Nick Cenacle

No. 85 – BC Lions
- Position: Wide receiver
- Roster status: 6-game injured list
- CFL status: National

Personal information
- Born: September 13, 2001 (age 24) Montreal, Quebec, Canada
- Listed height: 6 ft 1 in (1.85 m)
- Listed weight: 199 lb (90 kg)

Career information
- High school: Vanier College (Montreal)
- College: Hawaii (2022–2025)
- CFL draft: 2026: 5th round, 45th overall pick

Career history
- BC Lions (2026–present);
- Stats at CFL.ca

= Nick Cenacle =

Canadian gridiron football player (born 2001)

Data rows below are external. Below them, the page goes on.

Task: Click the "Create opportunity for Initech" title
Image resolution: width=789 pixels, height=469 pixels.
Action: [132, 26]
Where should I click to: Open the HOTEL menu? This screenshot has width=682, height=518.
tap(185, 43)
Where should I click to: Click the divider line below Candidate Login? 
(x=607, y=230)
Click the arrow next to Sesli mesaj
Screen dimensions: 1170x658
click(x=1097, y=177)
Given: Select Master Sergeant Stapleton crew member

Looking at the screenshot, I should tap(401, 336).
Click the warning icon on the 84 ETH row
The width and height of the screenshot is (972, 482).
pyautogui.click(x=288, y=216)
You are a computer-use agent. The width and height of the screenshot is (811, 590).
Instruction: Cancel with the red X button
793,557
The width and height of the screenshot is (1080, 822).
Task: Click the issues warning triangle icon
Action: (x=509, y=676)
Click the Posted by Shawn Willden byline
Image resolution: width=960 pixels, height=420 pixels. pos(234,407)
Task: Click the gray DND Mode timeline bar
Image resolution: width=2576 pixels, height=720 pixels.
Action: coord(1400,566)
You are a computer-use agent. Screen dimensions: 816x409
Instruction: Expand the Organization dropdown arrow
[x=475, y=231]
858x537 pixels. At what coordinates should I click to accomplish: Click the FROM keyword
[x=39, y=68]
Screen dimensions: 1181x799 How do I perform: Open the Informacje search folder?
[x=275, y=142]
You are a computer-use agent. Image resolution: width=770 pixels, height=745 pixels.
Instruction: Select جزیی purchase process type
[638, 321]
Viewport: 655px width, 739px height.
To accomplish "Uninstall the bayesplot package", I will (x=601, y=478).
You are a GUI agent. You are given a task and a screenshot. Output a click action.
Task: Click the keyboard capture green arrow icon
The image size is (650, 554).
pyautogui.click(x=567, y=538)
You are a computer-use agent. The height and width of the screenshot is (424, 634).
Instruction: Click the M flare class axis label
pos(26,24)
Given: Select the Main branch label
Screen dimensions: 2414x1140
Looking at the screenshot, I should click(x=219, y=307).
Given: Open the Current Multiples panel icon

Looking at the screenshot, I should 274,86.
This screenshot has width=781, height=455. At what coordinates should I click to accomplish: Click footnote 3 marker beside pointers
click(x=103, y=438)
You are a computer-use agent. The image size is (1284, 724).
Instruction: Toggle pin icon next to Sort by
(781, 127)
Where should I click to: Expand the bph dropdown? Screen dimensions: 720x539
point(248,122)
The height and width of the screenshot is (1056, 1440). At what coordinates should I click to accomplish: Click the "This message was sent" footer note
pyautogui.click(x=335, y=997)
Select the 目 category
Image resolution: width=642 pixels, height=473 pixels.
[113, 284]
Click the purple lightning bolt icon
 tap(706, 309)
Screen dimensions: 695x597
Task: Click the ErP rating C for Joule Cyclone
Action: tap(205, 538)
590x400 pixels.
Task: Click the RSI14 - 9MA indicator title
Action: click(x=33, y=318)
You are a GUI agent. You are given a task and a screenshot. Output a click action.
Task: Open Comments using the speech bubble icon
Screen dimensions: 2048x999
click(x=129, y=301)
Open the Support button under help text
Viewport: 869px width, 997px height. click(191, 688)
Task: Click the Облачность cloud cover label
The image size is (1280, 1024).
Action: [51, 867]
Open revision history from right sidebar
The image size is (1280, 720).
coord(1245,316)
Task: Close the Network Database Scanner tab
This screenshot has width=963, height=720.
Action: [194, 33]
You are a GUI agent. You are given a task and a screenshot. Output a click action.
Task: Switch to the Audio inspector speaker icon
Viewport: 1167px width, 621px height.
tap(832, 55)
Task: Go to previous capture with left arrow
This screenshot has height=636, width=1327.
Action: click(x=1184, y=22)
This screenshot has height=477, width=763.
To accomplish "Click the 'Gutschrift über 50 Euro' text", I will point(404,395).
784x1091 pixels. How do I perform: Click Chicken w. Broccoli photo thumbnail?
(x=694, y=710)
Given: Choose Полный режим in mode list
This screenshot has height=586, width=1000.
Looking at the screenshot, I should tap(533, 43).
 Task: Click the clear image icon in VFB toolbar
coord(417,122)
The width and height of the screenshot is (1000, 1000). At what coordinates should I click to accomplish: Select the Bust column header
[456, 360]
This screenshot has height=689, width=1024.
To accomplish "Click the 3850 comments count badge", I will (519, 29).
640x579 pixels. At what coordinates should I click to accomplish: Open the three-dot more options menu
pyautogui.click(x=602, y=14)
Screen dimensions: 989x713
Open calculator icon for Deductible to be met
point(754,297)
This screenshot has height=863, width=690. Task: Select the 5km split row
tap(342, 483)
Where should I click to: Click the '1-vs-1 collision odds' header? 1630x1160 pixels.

Nicholas Cenacle (born September 13, 2001) is a Canadian professional football wide receiver for the BC Lions of the Canadian Football League (CFL). He played college football for the Hawaii Rainbow Warriors.

==College career==
Cenacle played college football for the Hawaii Rainbow Warriors from 2022 to 2025. He played in 44 games, starting 16, where he had 122 catches for 1,295 and nine touchdowns. In the 2025 Hawaii Bowl, Cenacle caught the game-winning touchdown against Cal. He finished the game with eight receptions for 59 yards and a touchdown in his final collegiate game.

==Professional career==

Pre-draft measurables
| Height | Weight | Arm length | Hand span | Wingspan | 40-yard dash | 10-yard split | 20-yard split | 20-yard shuttle | Three-cone drill | Vertical jump | Broad jump | Bench press |
| 6 ft 2 in (1.88 m) | 199 lb (90 kg) | 31+1⁄8 in (0.79 m) | 9+5⁄8 in (0.24 m) | 6 ft 7 in (2.01 m) | 4.74 s | 1.64 s | 2.64 s | 4.41 s | 6.96 s | 31+1⁄2 in (0.80 m) | 9 ft 10 in (3.00 m) | 10 reps |
All values from Pro Day

=== BC Lions ===
On April 28, 2026, Cenacle was selected by the BC Lions with the 45th overall pick in the fifth round of the 2026 CFL draft. On May 4, 2026, he officially signed with the team. Cenacle made his debut in week 3 against the Hamilton Tiger-Cats, recording nine receptions for 120 yards and two touchdowns. On August 12, 2026, Cenacle was placed on the Lions' reserve roster. On September 11, 2026, Cenacle was shifted to the Lions' 6-game injured list.